*** INFORMATION PROVIDED ***

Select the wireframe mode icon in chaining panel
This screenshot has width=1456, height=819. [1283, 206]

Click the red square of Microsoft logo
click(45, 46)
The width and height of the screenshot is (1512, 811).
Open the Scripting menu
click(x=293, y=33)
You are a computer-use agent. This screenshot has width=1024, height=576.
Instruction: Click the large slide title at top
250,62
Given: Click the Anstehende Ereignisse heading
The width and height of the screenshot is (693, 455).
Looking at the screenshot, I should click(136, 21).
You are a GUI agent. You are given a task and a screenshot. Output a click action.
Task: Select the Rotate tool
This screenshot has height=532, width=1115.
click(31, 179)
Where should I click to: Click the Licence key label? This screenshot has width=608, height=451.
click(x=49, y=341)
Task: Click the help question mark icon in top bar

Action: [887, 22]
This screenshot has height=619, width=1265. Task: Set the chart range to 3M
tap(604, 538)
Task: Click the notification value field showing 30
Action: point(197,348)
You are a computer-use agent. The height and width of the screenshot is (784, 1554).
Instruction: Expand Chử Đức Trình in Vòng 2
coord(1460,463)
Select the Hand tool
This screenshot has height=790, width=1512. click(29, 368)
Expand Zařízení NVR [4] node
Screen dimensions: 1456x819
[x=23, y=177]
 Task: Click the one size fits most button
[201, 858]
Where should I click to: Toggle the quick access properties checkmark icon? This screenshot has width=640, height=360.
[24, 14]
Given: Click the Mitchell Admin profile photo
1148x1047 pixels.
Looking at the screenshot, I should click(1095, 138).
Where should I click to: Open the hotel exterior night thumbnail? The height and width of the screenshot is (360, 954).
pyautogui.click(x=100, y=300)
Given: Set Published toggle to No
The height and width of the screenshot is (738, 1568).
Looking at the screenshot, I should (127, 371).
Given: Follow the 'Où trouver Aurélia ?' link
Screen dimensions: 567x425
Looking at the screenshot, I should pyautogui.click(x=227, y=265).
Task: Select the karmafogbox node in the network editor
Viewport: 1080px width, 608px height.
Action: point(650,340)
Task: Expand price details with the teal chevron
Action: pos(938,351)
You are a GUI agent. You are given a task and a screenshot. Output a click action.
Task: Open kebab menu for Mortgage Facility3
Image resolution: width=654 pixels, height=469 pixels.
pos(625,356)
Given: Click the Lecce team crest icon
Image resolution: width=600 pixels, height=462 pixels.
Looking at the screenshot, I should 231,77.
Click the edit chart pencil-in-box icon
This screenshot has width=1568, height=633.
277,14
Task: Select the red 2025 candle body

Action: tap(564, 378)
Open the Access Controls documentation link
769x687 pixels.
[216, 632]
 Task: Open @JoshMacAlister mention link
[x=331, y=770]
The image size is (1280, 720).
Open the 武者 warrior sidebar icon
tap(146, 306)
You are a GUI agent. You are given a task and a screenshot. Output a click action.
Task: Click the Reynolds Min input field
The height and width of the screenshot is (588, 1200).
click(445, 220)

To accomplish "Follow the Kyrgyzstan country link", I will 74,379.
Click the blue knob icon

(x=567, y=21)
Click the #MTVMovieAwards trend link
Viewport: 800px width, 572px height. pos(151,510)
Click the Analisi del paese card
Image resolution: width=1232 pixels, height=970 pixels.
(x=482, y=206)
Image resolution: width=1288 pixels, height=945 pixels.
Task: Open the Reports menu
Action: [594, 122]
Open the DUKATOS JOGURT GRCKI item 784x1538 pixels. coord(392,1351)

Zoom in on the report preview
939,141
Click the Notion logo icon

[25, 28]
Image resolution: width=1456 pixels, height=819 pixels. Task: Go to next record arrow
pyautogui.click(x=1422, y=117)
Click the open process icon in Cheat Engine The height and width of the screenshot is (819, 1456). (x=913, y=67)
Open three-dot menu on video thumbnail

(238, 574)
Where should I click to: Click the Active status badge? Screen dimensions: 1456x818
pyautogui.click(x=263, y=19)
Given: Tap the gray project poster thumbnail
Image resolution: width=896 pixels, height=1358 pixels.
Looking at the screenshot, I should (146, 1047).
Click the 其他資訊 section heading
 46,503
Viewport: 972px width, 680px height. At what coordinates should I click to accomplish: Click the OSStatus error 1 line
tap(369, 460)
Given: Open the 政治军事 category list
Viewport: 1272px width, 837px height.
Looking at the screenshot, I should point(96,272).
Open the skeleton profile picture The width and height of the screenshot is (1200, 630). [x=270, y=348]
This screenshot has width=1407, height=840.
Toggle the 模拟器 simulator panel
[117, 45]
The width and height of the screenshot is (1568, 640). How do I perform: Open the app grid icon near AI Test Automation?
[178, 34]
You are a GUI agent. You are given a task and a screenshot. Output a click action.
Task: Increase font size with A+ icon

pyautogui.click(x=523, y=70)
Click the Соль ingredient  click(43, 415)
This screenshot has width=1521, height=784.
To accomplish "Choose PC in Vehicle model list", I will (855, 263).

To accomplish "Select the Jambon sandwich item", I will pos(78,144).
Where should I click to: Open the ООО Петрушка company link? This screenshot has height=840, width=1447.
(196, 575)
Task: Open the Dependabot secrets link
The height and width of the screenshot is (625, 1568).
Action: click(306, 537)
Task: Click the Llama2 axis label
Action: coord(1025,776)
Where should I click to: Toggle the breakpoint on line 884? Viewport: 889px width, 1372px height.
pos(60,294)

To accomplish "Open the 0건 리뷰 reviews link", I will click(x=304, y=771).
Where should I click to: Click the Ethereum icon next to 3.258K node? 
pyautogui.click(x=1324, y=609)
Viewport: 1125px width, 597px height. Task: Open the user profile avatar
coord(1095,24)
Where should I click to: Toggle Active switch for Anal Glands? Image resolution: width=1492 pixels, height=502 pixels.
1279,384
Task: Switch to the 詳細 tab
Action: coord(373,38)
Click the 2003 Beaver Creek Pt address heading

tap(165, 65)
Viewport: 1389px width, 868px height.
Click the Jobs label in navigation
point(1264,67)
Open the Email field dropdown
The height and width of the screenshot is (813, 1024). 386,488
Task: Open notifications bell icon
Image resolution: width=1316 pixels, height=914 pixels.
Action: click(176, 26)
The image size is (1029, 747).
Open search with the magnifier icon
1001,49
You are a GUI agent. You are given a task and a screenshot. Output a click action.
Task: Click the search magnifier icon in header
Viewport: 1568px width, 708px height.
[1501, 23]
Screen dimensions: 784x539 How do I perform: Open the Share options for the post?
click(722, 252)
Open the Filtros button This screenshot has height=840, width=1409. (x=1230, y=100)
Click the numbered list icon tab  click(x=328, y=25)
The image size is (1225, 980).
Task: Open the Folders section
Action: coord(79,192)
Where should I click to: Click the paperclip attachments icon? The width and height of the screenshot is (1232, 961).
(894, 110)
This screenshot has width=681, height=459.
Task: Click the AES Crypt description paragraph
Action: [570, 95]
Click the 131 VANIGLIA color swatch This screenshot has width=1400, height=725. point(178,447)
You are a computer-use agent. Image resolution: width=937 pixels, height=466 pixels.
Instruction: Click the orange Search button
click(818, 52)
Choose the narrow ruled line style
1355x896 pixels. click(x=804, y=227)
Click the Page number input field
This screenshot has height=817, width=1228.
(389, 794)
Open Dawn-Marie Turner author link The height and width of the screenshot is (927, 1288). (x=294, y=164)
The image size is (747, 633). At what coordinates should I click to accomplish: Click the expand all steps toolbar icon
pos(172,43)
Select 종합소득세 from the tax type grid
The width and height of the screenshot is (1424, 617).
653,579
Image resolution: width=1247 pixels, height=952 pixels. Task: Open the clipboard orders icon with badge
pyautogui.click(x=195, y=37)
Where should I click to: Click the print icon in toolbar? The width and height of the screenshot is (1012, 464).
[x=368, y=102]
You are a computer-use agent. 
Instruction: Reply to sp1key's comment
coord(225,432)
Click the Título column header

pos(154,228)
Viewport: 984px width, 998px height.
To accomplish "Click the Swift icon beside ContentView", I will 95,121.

***

- **AIM OF THE EXERCISE**
Please copy out all of the items above, word for word and in the same order.

- **TASK SOLUTION**
Select the wireframe mode icon in chaining panel
This screenshot has width=1456, height=819. [1283, 206]

Click the red square of Microsoft logo
click(45, 46)
The width and height of the screenshot is (1512, 811).
Open the Scripting menu
click(x=293, y=33)
You are a computer-use agent. This screenshot has width=1024, height=576.
Instruction: Click the large slide title at top
250,62
Given: Click the Anstehende Ereignisse heading
The width and height of the screenshot is (693, 455).
Looking at the screenshot, I should click(136, 21).
You are a GUI agent. You are given a task and a screenshot. Output a click action.
Task: Select the Rotate tool
This screenshot has height=532, width=1115.
click(31, 179)
Where should I click to: Click the Licence key label? This screenshot has width=608, height=451.
click(x=49, y=341)
Task: Click the help question mark icon in top bar

Action: [887, 22]
This screenshot has height=619, width=1265. Task: Set the chart range to 3M
tap(604, 538)
Task: Click the notification value field showing 30
Action: point(197,348)
You are a computer-use agent. The height and width of the screenshot is (784, 1554).
Instruction: Expand Chử Đức Trình in Vòng 2
coord(1460,463)
Select the Hand tool
This screenshot has height=790, width=1512. click(29, 368)
Expand Zařízení NVR [4] node
Screen dimensions: 1456x819
[x=23, y=177]
 Task: Click the one size fits most button
[201, 858]
Where should I click to: Toggle the quick access properties checkmark icon? This screenshot has width=640, height=360.
[24, 14]
Given: Click the Mitchell Admin profile photo
1148x1047 pixels.
Looking at the screenshot, I should click(1095, 138).
Where should I click to: Open the hotel exterior night thumbnail? The height and width of the screenshot is (360, 954).
pyautogui.click(x=100, y=300)
Given: Set Published toggle to No
The height and width of the screenshot is (738, 1568).
Looking at the screenshot, I should (127, 371).
Given: Follow the 'Où trouver Aurélia ?' link
Screen dimensions: 567x425
Looking at the screenshot, I should pyautogui.click(x=227, y=265).
Task: Select the karmafogbox node in the network editor
Viewport: 1080px width, 608px height.
Action: point(650,340)
Task: Expand price details with the teal chevron
Action: pos(938,351)
You are a GUI agent. You are given a task and a screenshot. Output a click action.
Task: Open kebab menu for Mortgage Facility3
Image resolution: width=654 pixels, height=469 pixels.
pos(625,356)
Given: Click the Lecce team crest icon
Image resolution: width=600 pixels, height=462 pixels.
Looking at the screenshot, I should 231,77.
Click the edit chart pencil-in-box icon
This screenshot has width=1568, height=633.
277,14
Task: Select the red 2025 candle body

Action: tap(564, 378)
Open the Access Controls documentation link
769x687 pixels.
[216, 632]
 Task: Open @JoshMacAlister mention link
[x=331, y=770]
The image size is (1280, 720).
Open the 武者 warrior sidebar icon
tap(146, 306)
You are a GUI agent. You are given a task and a screenshot. Output a click action.
Task: Click the Reynolds Min input field
The height and width of the screenshot is (588, 1200).
click(445, 220)

To accomplish "Follow the Kyrgyzstan country link", I will 74,379.
Click the blue knob icon

(x=567, y=21)
Click the #MTVMovieAwards trend link
Viewport: 800px width, 572px height. pos(151,510)
Click the Analisi del paese card
Image resolution: width=1232 pixels, height=970 pixels.
(x=482, y=206)
Image resolution: width=1288 pixels, height=945 pixels.
Task: Open the Reports menu
Action: [594, 122]
Open the DUKATOS JOGURT GRCKI item 784x1538 pixels. coord(392,1351)

Zoom in on the report preview
939,141
Click the Notion logo icon

[25, 28]
Image resolution: width=1456 pixels, height=819 pixels. Task: Go to next record arrow
pyautogui.click(x=1422, y=117)
Click the open process icon in Cheat Engine The height and width of the screenshot is (819, 1456). (x=913, y=67)
Open three-dot menu on video thumbnail

(238, 574)
Where should I click to: Click the Active status badge? Screen dimensions: 1456x818
pyautogui.click(x=263, y=19)
Given: Tap the gray project poster thumbnail
Image resolution: width=896 pixels, height=1358 pixels.
Looking at the screenshot, I should (146, 1047).
Click the 其他資訊 section heading
 46,503
Viewport: 972px width, 680px height. At what coordinates should I click to accomplish: Click the OSStatus error 1 line
tap(369, 460)
Given: Open the 政治军事 category list
Viewport: 1272px width, 837px height.
Looking at the screenshot, I should point(96,272).
Open the skeleton profile picture The width and height of the screenshot is (1200, 630). [x=270, y=348]
This screenshot has width=1407, height=840.
Toggle the 模拟器 simulator panel
[117, 45]
The width and height of the screenshot is (1568, 640). How do I perform: Open the app grid icon near AI Test Automation?
[178, 34]
You are a GUI agent. You are given a task and a screenshot. Output a click action.
Task: Increase font size with A+ icon

pyautogui.click(x=523, y=70)
Click the Соль ingredient  click(43, 415)
This screenshot has width=1521, height=784.
To accomplish "Choose PC in Vehicle model list", I will (855, 263).

To accomplish "Select the Jambon sandwich item", I will pos(78,144).
Where should I click to: Open the ООО Петрушка company link? This screenshot has height=840, width=1447.
(196, 575)
Task: Open the Dependabot secrets link
The height and width of the screenshot is (625, 1568).
Action: click(306, 537)
Task: Click the Llama2 axis label
Action: coord(1025,776)
Where should I click to: Toggle the breakpoint on line 884? Viewport: 889px width, 1372px height.
pos(60,294)

To accomplish "Open the 0건 리뷰 reviews link", I will click(x=304, y=771).
Where should I click to: Click the Ethereum icon next to 3.258K node? 
pyautogui.click(x=1324, y=609)
Viewport: 1125px width, 597px height. Task: Open the user profile avatar
coord(1095,24)
Where should I click to: Toggle Active switch for Anal Glands? Image resolution: width=1492 pixels, height=502 pixels.
1279,384
Task: Switch to the 詳細 tab
Action: coord(373,38)
Click the 2003 Beaver Creek Pt address heading

tap(165, 65)
Viewport: 1389px width, 868px height.
Click the Jobs label in navigation
point(1264,67)
Open the Email field dropdown
The height and width of the screenshot is (813, 1024). 386,488
Task: Open notifications bell icon
Image resolution: width=1316 pixels, height=914 pixels.
Action: click(176, 26)
The image size is (1029, 747).
Open search with the magnifier icon
1001,49
You are a GUI agent. You are given a task and a screenshot. Output a click action.
Task: Click the search magnifier icon in header
Viewport: 1568px width, 708px height.
[1501, 23]
Screen dimensions: 784x539 How do I perform: Open the Share options for the post?
click(722, 252)
Open the Filtros button This screenshot has height=840, width=1409. (x=1230, y=100)
Click the numbered list icon tab  click(x=328, y=25)
The image size is (1225, 980).
Task: Open the Folders section
Action: coord(79,192)
Where should I click to: Click the paperclip attachments icon? The width and height of the screenshot is (1232, 961).
(894, 110)
This screenshot has width=681, height=459.
Task: Click the AES Crypt description paragraph
Action: [570, 95]
Click the 131 VANIGLIA color swatch This screenshot has width=1400, height=725. point(178,447)
You are a computer-use agent. Image resolution: width=937 pixels, height=466 pixels.
Instruction: Click the orange Search button
click(818, 52)
Choose the narrow ruled line style
1355x896 pixels. click(x=804, y=227)
Click the Page number input field
This screenshot has height=817, width=1228.
(389, 794)
Open Dawn-Marie Turner author link The height and width of the screenshot is (927, 1288). (x=294, y=164)
The image size is (747, 633). At what coordinates should I click to accomplish: Click the expand all steps toolbar icon
pos(172,43)
Select 종합소득세 from the tax type grid
The width and height of the screenshot is (1424, 617).
653,579
Image resolution: width=1247 pixels, height=952 pixels. Task: Open the clipboard orders icon with badge
pyautogui.click(x=195, y=37)
Where should I click to: Click the print icon in toolbar? The width and height of the screenshot is (1012, 464).
[x=368, y=102]
You are a computer-use agent. 
Instruction: Reply to sp1key's comment
coord(225,432)
Click the Título column header

pos(154,228)
Viewport: 984px width, 998px height.
To accomplish "Click the Swift icon beside ContentView", I will 95,121.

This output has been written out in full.